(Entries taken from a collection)
=== Section Start ===

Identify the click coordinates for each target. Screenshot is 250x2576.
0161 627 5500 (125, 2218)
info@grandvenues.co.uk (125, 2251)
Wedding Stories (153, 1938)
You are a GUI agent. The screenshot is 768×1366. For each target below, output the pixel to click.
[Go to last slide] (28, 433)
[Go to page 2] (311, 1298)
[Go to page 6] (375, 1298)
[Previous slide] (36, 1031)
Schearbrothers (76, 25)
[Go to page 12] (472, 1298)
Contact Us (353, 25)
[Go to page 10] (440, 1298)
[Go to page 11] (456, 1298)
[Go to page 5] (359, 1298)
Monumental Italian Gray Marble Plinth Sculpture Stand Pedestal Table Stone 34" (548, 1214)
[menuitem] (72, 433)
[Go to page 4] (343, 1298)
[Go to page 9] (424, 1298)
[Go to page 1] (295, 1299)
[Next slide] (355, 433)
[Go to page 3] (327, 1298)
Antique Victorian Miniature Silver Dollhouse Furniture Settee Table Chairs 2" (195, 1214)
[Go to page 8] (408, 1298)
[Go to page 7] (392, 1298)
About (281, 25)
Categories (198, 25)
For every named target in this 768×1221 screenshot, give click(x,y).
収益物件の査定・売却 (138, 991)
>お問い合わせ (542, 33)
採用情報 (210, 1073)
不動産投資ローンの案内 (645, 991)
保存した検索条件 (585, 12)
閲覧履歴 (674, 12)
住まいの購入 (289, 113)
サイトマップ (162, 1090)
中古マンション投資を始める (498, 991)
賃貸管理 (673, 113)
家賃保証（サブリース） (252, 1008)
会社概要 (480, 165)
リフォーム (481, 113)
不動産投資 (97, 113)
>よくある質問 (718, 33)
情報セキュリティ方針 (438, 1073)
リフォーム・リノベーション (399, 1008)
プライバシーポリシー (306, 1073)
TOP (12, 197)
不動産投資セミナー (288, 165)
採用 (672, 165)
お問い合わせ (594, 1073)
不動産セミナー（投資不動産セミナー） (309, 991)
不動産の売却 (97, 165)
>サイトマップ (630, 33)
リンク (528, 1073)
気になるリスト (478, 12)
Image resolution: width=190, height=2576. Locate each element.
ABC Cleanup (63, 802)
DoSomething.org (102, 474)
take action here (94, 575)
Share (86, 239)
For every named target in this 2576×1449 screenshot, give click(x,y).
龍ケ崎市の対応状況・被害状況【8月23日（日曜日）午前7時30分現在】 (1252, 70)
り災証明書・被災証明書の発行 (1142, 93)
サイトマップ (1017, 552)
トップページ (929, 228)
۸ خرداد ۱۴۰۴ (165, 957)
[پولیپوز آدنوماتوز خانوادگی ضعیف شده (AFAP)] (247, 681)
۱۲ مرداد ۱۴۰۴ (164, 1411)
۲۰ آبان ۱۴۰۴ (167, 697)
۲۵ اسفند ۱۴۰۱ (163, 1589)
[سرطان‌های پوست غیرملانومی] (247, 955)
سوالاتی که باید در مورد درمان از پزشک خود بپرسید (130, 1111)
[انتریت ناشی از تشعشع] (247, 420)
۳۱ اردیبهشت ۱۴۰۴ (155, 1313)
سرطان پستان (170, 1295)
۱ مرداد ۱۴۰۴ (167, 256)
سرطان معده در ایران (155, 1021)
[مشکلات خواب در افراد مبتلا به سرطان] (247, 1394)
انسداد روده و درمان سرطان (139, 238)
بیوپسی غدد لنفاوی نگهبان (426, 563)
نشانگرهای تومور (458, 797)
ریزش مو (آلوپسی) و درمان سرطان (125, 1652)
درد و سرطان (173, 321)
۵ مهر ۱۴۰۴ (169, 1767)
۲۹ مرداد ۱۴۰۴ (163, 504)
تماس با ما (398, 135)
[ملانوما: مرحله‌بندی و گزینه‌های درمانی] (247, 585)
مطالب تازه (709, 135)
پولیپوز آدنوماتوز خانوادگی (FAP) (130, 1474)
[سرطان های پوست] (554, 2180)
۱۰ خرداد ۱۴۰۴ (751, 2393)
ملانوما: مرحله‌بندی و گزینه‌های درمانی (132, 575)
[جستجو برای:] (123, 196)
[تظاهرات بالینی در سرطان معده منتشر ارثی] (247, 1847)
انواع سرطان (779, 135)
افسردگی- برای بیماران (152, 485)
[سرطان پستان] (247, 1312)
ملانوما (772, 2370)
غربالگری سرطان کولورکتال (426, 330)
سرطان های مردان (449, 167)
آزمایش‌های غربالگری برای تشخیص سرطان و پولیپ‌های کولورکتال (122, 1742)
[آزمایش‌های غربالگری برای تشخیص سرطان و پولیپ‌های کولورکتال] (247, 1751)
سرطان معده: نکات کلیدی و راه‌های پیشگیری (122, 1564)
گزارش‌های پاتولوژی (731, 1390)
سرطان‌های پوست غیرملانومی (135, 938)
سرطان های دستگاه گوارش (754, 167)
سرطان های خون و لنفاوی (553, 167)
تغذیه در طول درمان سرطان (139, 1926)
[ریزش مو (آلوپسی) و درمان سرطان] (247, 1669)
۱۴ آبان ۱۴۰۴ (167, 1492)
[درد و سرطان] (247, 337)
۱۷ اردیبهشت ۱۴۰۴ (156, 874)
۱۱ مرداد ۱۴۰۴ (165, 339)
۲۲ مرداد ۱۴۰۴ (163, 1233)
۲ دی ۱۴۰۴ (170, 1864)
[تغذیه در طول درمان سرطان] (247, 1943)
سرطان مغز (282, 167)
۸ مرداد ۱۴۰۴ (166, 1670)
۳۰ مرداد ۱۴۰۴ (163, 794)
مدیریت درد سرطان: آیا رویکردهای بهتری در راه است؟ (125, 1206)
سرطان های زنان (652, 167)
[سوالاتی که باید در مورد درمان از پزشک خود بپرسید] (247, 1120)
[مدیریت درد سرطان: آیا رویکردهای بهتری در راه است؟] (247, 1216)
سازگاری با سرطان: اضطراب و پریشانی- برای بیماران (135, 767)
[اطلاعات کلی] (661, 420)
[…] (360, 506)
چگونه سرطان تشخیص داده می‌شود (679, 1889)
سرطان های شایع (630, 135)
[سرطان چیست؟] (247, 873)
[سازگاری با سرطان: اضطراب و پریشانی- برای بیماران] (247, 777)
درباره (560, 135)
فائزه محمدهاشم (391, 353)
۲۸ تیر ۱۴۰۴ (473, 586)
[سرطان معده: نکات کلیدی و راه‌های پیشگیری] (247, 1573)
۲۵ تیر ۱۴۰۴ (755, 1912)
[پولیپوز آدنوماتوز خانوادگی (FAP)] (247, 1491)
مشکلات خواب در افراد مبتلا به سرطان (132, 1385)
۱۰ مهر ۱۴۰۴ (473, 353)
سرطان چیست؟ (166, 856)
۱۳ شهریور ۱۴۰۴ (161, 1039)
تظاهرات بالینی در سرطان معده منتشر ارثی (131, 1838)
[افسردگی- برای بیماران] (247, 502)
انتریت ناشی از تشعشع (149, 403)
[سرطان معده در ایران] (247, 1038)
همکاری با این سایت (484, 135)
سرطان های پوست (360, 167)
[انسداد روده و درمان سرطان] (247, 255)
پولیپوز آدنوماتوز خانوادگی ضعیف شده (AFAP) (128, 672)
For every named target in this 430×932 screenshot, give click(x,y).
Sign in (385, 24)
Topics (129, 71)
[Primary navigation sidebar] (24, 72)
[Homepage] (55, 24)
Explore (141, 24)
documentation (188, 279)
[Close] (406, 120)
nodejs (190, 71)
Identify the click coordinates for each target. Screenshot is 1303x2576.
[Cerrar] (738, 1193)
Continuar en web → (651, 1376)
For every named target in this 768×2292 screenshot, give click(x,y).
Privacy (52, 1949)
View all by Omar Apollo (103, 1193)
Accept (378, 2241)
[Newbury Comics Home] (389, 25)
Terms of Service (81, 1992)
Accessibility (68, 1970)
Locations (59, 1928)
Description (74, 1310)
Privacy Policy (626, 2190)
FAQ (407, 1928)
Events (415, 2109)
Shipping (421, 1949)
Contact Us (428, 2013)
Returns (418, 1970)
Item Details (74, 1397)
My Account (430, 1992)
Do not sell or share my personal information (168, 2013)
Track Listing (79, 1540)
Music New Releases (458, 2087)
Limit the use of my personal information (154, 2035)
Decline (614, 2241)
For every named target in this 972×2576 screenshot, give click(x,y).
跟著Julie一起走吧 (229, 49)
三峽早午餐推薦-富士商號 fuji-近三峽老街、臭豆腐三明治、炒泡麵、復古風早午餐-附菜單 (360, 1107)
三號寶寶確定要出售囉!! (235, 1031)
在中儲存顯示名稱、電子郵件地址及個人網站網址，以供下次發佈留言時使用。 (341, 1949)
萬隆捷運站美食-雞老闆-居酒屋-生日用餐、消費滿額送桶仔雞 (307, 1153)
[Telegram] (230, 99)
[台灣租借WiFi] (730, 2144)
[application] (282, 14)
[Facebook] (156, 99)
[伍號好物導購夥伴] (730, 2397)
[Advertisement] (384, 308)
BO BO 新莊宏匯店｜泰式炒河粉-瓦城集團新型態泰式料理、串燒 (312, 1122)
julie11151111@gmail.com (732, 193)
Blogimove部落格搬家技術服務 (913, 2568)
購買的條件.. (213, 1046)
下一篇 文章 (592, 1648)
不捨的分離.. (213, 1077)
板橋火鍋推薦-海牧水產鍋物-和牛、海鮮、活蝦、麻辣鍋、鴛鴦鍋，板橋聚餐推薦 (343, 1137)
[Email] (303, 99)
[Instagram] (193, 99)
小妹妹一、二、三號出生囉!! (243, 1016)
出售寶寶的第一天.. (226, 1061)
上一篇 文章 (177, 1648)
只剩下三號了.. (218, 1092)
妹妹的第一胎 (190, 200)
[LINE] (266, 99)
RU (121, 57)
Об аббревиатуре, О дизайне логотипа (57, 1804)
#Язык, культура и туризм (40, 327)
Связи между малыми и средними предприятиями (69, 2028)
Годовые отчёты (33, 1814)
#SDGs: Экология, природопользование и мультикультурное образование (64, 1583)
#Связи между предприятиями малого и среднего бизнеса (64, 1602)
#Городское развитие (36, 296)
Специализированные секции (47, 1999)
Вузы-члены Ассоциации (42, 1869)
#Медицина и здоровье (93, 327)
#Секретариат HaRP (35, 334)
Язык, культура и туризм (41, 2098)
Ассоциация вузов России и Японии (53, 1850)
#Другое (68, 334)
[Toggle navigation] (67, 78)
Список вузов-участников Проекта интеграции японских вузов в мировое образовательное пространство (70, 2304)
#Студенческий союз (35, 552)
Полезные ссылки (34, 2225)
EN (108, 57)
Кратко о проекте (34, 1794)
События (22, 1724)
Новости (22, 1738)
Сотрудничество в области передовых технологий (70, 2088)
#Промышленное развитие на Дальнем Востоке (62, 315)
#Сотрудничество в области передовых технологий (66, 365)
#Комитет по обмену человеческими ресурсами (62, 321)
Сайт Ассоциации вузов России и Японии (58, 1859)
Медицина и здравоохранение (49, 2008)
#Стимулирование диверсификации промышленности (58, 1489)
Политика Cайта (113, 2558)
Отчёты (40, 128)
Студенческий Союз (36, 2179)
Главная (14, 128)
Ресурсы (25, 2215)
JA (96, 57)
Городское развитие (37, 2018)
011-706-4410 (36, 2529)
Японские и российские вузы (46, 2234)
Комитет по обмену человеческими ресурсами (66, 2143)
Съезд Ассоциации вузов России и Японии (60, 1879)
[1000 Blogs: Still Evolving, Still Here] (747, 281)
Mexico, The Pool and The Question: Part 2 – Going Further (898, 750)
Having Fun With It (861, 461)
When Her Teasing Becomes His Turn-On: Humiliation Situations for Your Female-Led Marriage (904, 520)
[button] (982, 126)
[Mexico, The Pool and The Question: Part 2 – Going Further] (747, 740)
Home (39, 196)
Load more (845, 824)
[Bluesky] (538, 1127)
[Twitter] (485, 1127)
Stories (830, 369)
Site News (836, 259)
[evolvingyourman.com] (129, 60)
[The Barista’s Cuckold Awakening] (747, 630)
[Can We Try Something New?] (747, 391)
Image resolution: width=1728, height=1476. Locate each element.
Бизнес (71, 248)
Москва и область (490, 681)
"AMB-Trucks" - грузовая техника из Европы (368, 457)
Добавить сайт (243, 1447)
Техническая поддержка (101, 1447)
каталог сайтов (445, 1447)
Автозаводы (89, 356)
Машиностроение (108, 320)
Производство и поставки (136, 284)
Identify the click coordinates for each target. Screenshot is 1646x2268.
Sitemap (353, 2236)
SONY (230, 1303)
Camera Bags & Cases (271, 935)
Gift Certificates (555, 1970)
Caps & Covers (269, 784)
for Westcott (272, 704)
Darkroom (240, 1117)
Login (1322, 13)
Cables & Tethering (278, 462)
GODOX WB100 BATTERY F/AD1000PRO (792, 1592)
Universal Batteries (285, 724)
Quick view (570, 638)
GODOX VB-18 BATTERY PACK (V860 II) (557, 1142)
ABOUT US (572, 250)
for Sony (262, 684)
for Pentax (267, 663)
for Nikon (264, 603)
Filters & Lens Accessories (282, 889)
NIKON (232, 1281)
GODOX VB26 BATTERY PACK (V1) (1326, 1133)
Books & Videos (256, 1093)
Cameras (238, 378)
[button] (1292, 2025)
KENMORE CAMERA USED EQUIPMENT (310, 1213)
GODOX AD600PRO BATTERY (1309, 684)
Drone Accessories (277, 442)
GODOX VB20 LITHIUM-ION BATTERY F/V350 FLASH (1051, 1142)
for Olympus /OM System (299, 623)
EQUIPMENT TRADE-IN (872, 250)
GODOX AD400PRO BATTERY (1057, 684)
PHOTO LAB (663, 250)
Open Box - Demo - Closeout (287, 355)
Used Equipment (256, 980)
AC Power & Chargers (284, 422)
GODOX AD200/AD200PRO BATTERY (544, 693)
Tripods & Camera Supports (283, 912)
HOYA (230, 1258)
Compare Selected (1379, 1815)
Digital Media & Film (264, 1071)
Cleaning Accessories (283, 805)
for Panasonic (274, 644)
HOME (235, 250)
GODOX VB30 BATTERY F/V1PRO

=== Section End ===

ACTIVITY: Please copy only these lines, exactly: the first line of the records through the line containing "۸ خرداد ۱۴۰۴ (165, 957)", ends included.

EXPECTED OUTPUT:
Identify the click coordinates for each target. Screenshot is 250x2576.
0161 627 5500 (125, 2218)
info@grandvenues.co.uk (125, 2251)
Wedding Stories (153, 1938)
You are a GUI agent. The screenshot is 768×1366. For each target below, output the pixel to click.
[Go to last slide] (28, 433)
[Go to page 2] (311, 1298)
[Go to page 6] (375, 1298)
[Previous slide] (36, 1031)
Schearbrothers (76, 25)
[Go to page 12] (472, 1298)
Contact Us (353, 25)
[Go to page 10] (440, 1298)
[Go to page 11] (456, 1298)
[Go to page 5] (359, 1298)
Monumental Italian Gray Marble Plinth Sculpture Stand Pedestal Table Stone 34" (548, 1214)
[menuitem] (72, 433)
[Go to page 4] (343, 1298)
[Go to page 9] (424, 1298)
[Go to page 1] (295, 1299)
[Next slide] (355, 433)
[Go to page 3] (327, 1298)
Antique Victorian Miniature Silver Dollhouse Furniture Settee Table Chairs 2" (195, 1214)
[Go to page 8] (408, 1298)
[Go to page 7] (392, 1298)
About (281, 25)
Categories (198, 25)
For every named target in this 768×1221 screenshot, give click(x,y).
収益物件の査定・売却 (138, 991)
>お問い合わせ (542, 33)
採用情報 (210, 1073)
不動産投資ローンの案内 (645, 991)
保存した検索条件 (585, 12)
閲覧履歴 (674, 12)
住まいの購入 (289, 113)
サイトマップ (162, 1090)
中古マンション投資を始める (498, 991)
賃貸管理 (673, 113)
家賃保証（サブリース） (252, 1008)
会社概要 (480, 165)
リフォーム (481, 113)
不動産投資 (97, 113)
>よくある質問 (718, 33)
情報セキュリティ方針 (438, 1073)
リフォーム・リノベーション (399, 1008)
プライバシーポリシー (306, 1073)
TOP (12, 197)
不動産投資セミナー (288, 165)
採用 (672, 165)
お問い合わせ (594, 1073)
不動産セミナー（投資不動産セミナー） (309, 991)
不動産の売却 (97, 165)
>サイトマップ (630, 33)
リンク (528, 1073)
気になるリスト (478, 12)
Image resolution: width=190, height=2576. Locate each element.
ABC Cleanup (63, 802)
DoSomething.org (102, 474)
take action here (94, 575)
Share (86, 239)
For every named target in this 2576×1449 screenshot, give click(x,y).
龍ケ崎市の対応状況・被害状況【8月23日（日曜日）午前7時30分現在】 (1252, 70)
り災証明書・被災証明書の発行 (1142, 93)
サイトマップ (1017, 552)
トップページ (929, 228)
۸ خرداد ۱۴۰۴ (165, 957)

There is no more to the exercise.